Century Holding Co. v. Ebling Brewing Co.

BIJUR, J.

The complaint seeks to hold the, defendant as assignee of a lease granted by plaintiff to one Schultz. The answer, apart from denials, contains the admission of some form of assignment of the lease by Schultz to the defendant, alleging, however, that it was by means of a “deed poll * * * as collateral security” for a loan, denies that the defendant entered into possession, and alleges, further, that “for the purpose of divesting itself of all and singular its right, title, and interest in the said lease” defendant “did execute and deliver its certain deed poll, wherein it did grant and convey unto the assignee therein described” all its right to said lease—the assignee not being named or further described.

[1] The original order for the examination of defendant covered substantially all the issues raised by the pleadings, and required defendant to produce all papers executed by Schultz to itself, and also the “deed poll” from defendant to the unnamed assignee, and any other papers between them. The order appealed from limits the examina*631tion “to possession of the premises,” and to “produce, if it is in its possession, the lease from Schultz to the defendant, or any assignment thereof.” It seems to me that the limitation of the examination, so far’ as the relations of Schultz and the defendant are concerned, to the mere production of the assignment of the lease is incorrect, and the limitation to the question of possession, is apparently based on an erroneous view of the law. See Seventy-Eighth Street, etc., Co. v. Purssell Co. (App. Div., First Dept.) 152 N. Y. Supp. 52; also Adams v. Koehler & Co., 136 App. Div. 623, 121 N. Y. Supp. 390. Plaintiff is entitled to examine the defendant in order to prove the assignment of the lease by Schultz and its acceptance by defendant, together with the circumstances and accompanying documents.
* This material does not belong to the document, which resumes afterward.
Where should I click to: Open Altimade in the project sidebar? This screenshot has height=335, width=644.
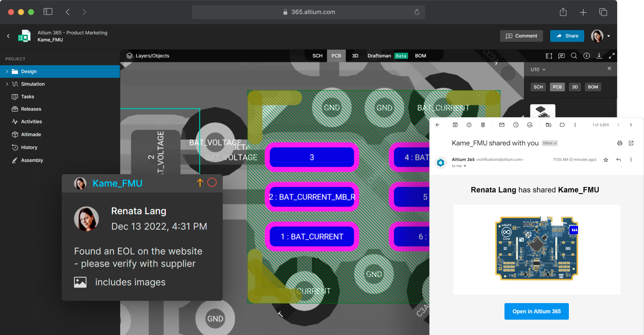tap(31, 134)
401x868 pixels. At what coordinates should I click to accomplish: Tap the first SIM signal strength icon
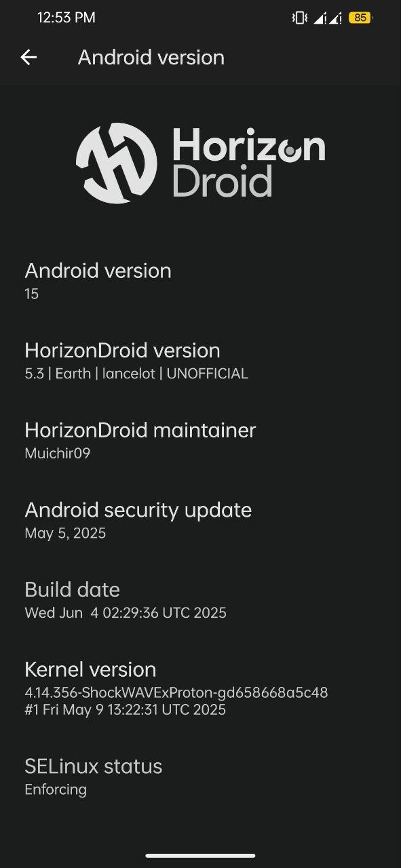pyautogui.click(x=320, y=18)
Defendant’s claim that plaintiff cannot, in good faith, expect defendant to prove what it has denied in its answer, is not justified by the circumstances of this case. The contradictory allegations of the complaint and the answer, respectively, do not relate to a physical fact or a conversation such as were involved in the cases cited by defendant (Weeks v. Whitney, 146 App. Div. 621, 131 N. Y. Supp. 408; Vogel Co. v. Backer Co., 148 App. Div. 639, 133 N. Y. Supp. 225; Lerner v. Kraus, 147 N. Y. Supp. 32; see, also, Skolny v. Richter, 139 App. Div. 534, 124 N. Y. Supp. 152), but falls plainly within the distinction pointed out by Mr. Justice Lehman in Kornbluth v. Isaacs, affirmed on his opinion, 149 App. Div. 108, 133 N. Y. Supp. 737, as a matter involving a transaction concerning the general purport or legal significance of which the opposing parties may well differ radically.

[2] Regarding the further subject covered by the original order for examination, namely, the transaction between defendant and its alleged unnamed assignee, I think that both the language and the spirit of Schweinburg v. Altman, 131 App. Div. 795, 116 N. Y. Supp. 318, authorize the examination.

The order appealed from is therefore reversed, with $10 costs and disbursements to appellant. All concur.